The remaining nodes coordinate to select the most suitable replica to promote as the new primary. Once a candidate replica is selected, Patroni promotes this node to primary by applying the necessary changes, such as updating the PostgreSQL configuration and replaying any outstanding WAL records.

Then, the new primary node updates the consensus system with its status and the other replicas reconfigure themselves to follow the new primary, including switching their replication source and potentially catching up with any new transactions. HAProxy detects the new primary and redirects client connections accordingly, ensuring minimal disruption.

Run the following query in the psql client on the HAProxy node to check the replication stats in your cluster after failover:

SELECT
    pid, usename, application_name, client_addr, state, sync_state
FROM
    pg_stat_replication;

You should see something similar:

pid usename application_name client_addr state sync_state
234 alloydbreplica patroni2 10.0.1.4 streaming sync

Notice how patroni2 is now the only replica remaining, following the new primary patroni3.

Your three node cluster can survive one more outage. If you stop the current primary node (patroni3), another failover will take place:

pxname svname smax slim stot bin bout status rate_max check_status cli_abrt lastsess
stats FRONTEND 4 100 8 21610 1533915 OPEN 2
stats BACKEND 0 10 0 21610 1533915 UP 0 0 5
postgres_primary FRONTEND 4 100 5 842 0 OPEN 3
postgres_primary patroni1 2 100 4 589 0 DOWN 3 L4CON 0 10243
postgres_primary patroni2 0 100 0 0 0 UP 0 L7OK 0 -1
postgres_primary patroni3 1 100 1 253 0 DOWN 1 L4CON 0 10451
postgres_primary BACKEND 2 10 5 842 0 UP 3 0 10243
postgres_replicas FRONTEND 0 100 0 0 0 OPEN 0
postgres_replicas patroni1 0 100 0 0 0 DOWN 0 L4CON 0 -1
postgres_replicas patroni2 0 100 0 0 0 DOWN 0 L7STS 0 -1
postgres_replicas patroni3 0 100 0 0 0 DOWN 0 L4CON 0 -1
postgres_replicas BACKEND 0 10 0 0 0 DOWN 0 0 -1

Alternatively, refresh the HAProxy dashboard in the browser:

View of a HAProxy dashboard after another outage and failover, showing only one primary AlloyDB Omni node

Notice how the patroni2 instance in the postgres_primary is now UP as it became the only primary server. In the postgres_replicas section, all nodes are down and all the health checks for them are failing, showing that the current primary in the cluster has no replicas.

Fallback considerations

Fallback is the process to reinstate the former source node after a failover has occurred. Automatic fallback is generally not recommended in a HA database cluster due to several critical concerns. For example: incomplete recovery, risk of split-brain scenarios, and replication lag.
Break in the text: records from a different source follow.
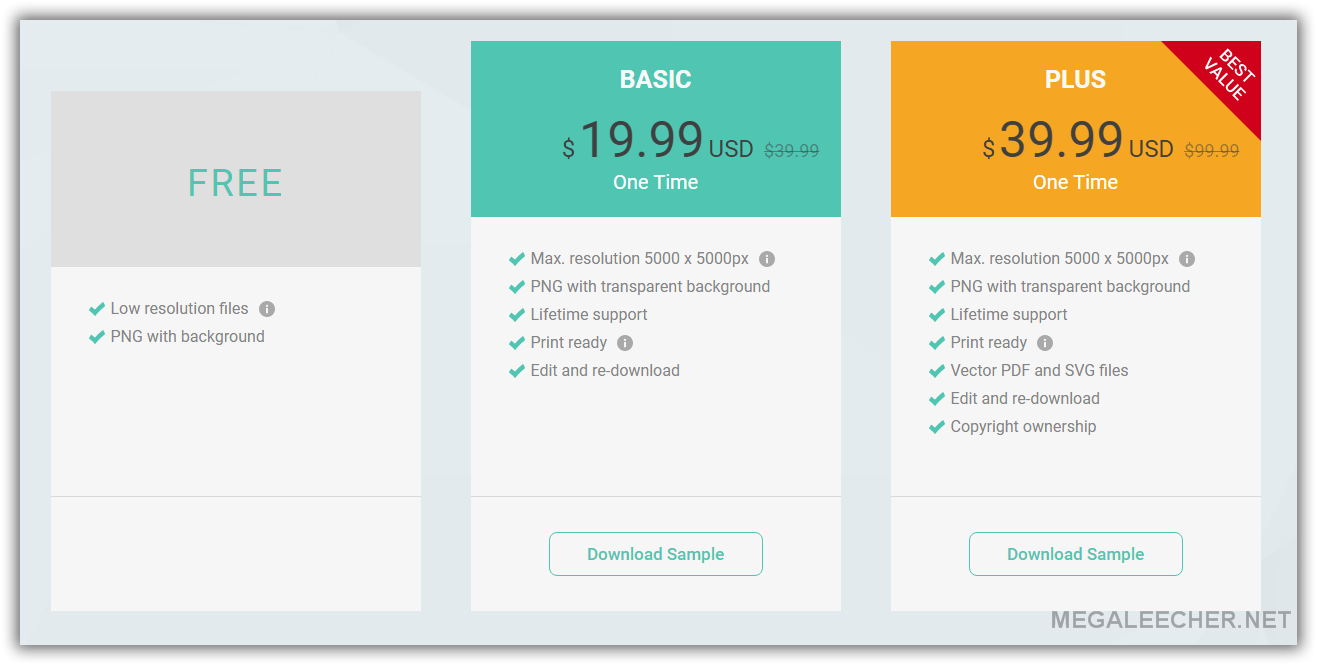
Task: Select the BASIC plan title
Action: [656, 80]
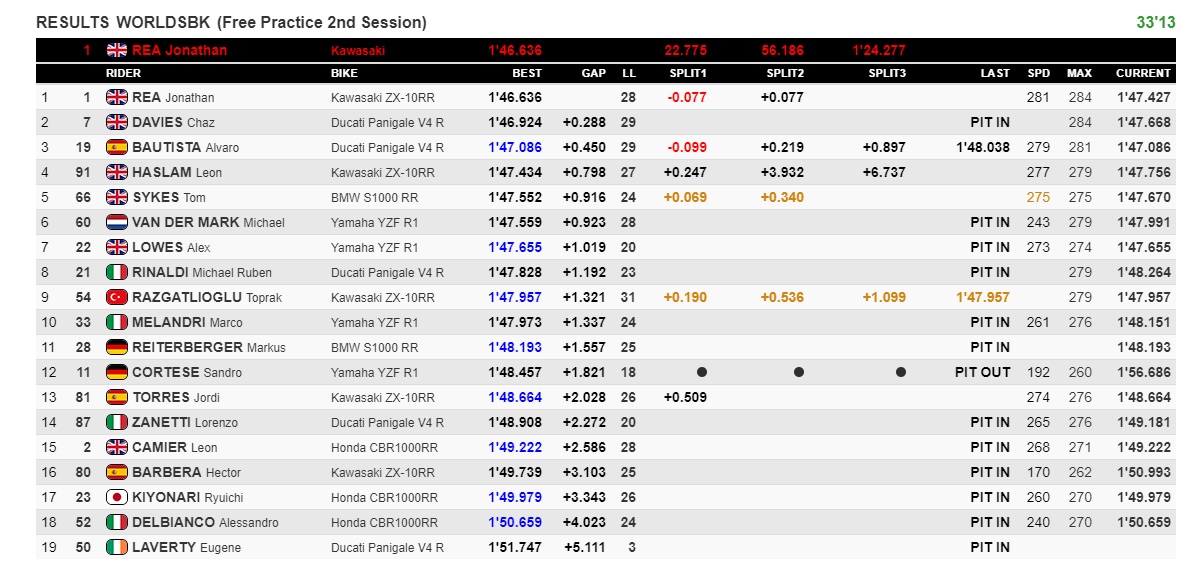Click the green session timer 33'13
The image size is (1181, 579).
click(1155, 22)
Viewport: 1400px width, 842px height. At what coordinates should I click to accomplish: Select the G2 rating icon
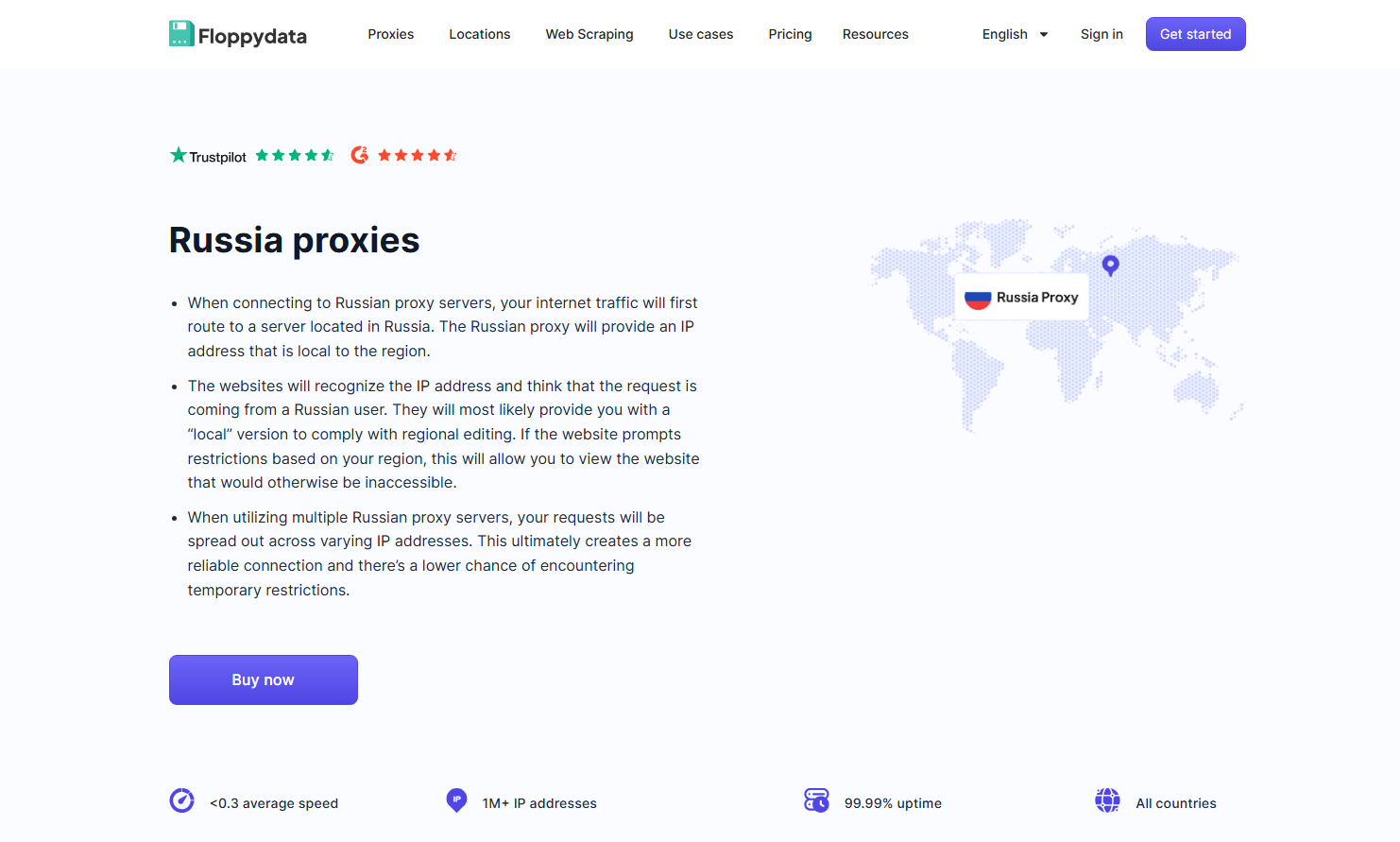click(360, 154)
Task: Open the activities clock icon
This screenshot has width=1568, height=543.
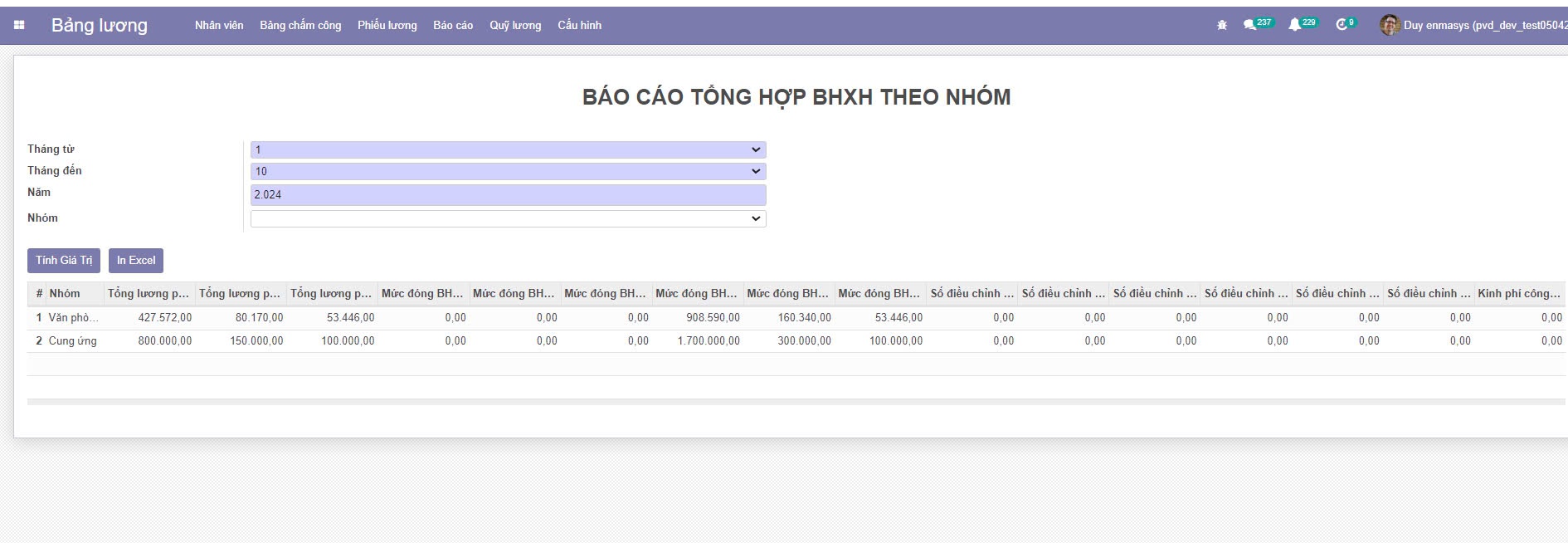Action: click(1341, 26)
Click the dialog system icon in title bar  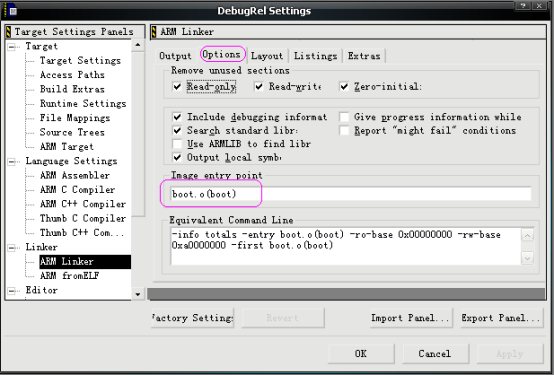[x=13, y=11]
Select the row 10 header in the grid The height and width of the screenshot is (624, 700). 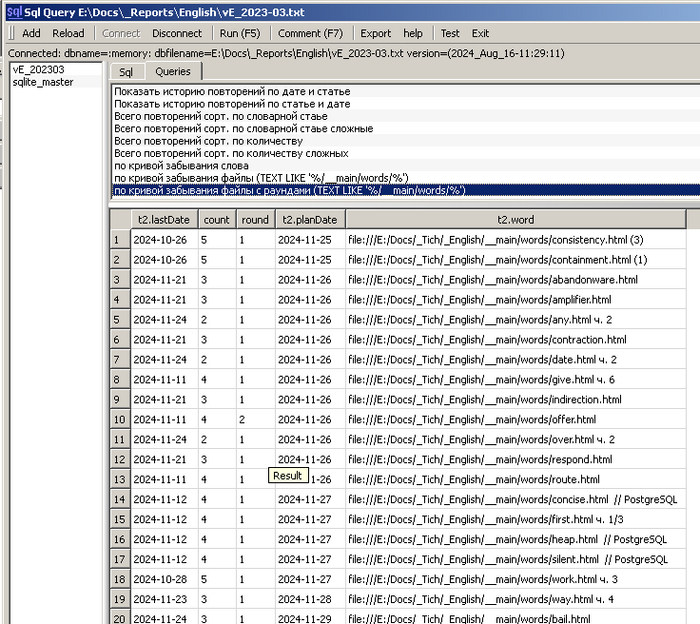click(118, 420)
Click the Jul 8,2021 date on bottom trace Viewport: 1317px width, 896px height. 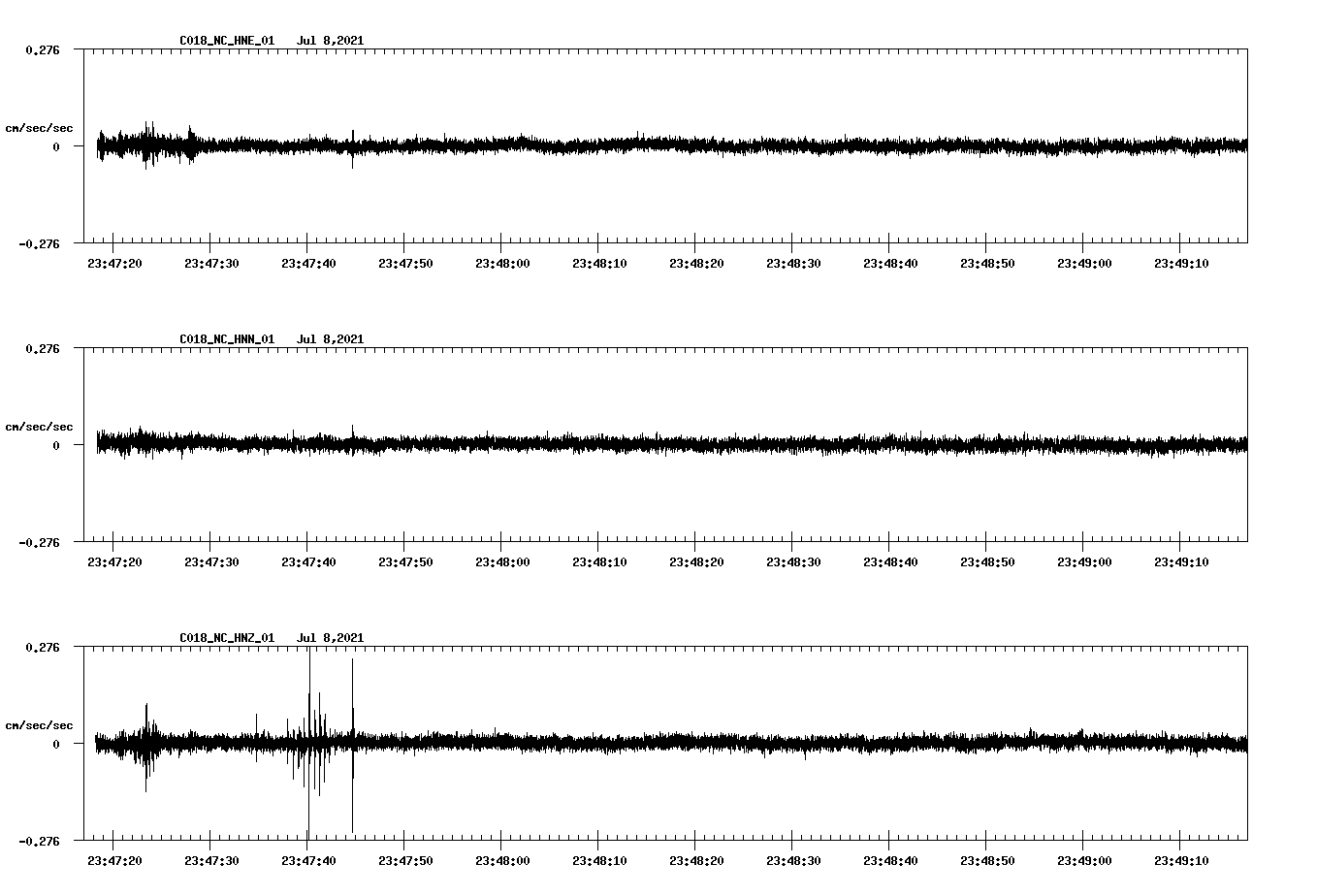332,637
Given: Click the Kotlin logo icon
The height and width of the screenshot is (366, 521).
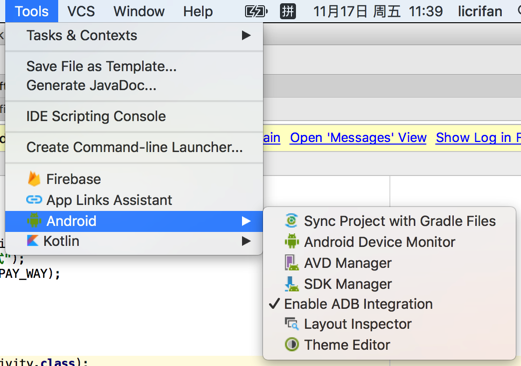Looking at the screenshot, I should [33, 241].
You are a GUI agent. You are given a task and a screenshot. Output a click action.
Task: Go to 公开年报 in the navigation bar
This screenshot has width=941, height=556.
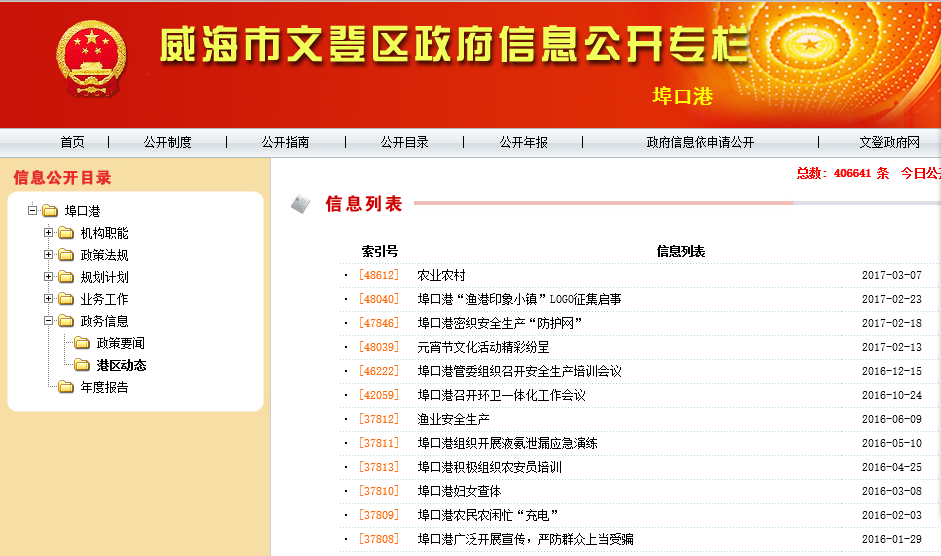tap(523, 142)
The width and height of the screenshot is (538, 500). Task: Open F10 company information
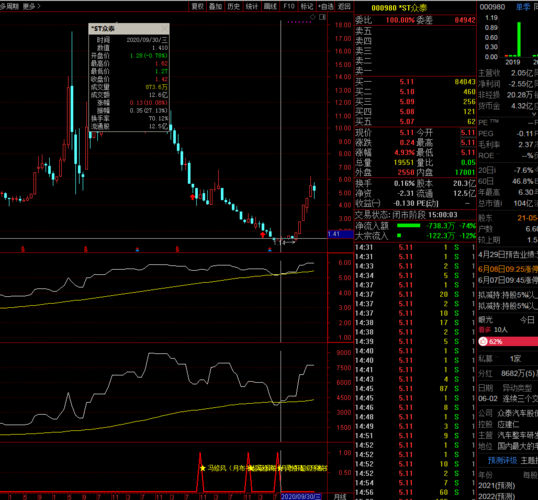click(289, 6)
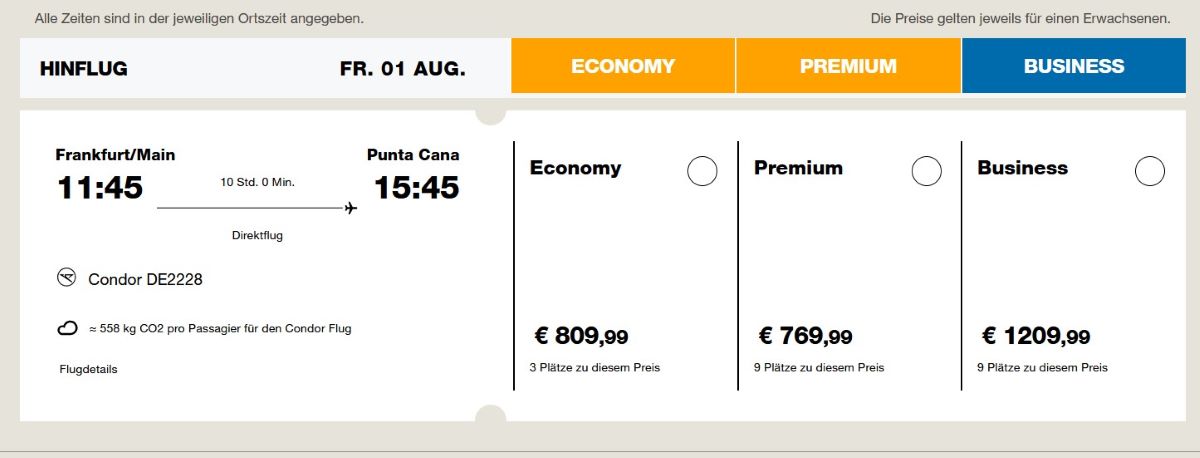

In your Patroni cluster, if you bring up the two nodes for which you simulated an outage, they will rejoin the cluster as standby replicas:

cd /alloydb/
sudo docker compose up -d

view of a HAProxy dashboard showing the one remaining primary AlloyDB Omni node and two recovered AlloyDB Omni standby nodes

Notice how now patroni1 and patroni3 are replicating from the current primary patroni2.

pid usename application_name client_addr state sync_state
268 alloydbreplica patroni1 10.0.1.2 streaming sync
279 alloydbreplica patroni3 10.0.1.7 streaming sync

If you want to manually fall back to your initial primary patroni1 from the current patroni2 leader, you can do that by using the Patroni REST API. To fall back to patroni1, you perform a switchover request from any machine that has network connectivity to the cluster to the current leader (patroni2):

curl -s http://alloydb-patroni2:8008/switchover -XPOST -d '{"leader":"patroni2", "candidate":"patroni1"}'

You should see the confirmation message:

Successfully switched over to "patroni1"

By opting for manual fallback, you can ensure a more reliable, consistent, and thoroughly verified recovery process, maintaining the integrity and availability of your database systems.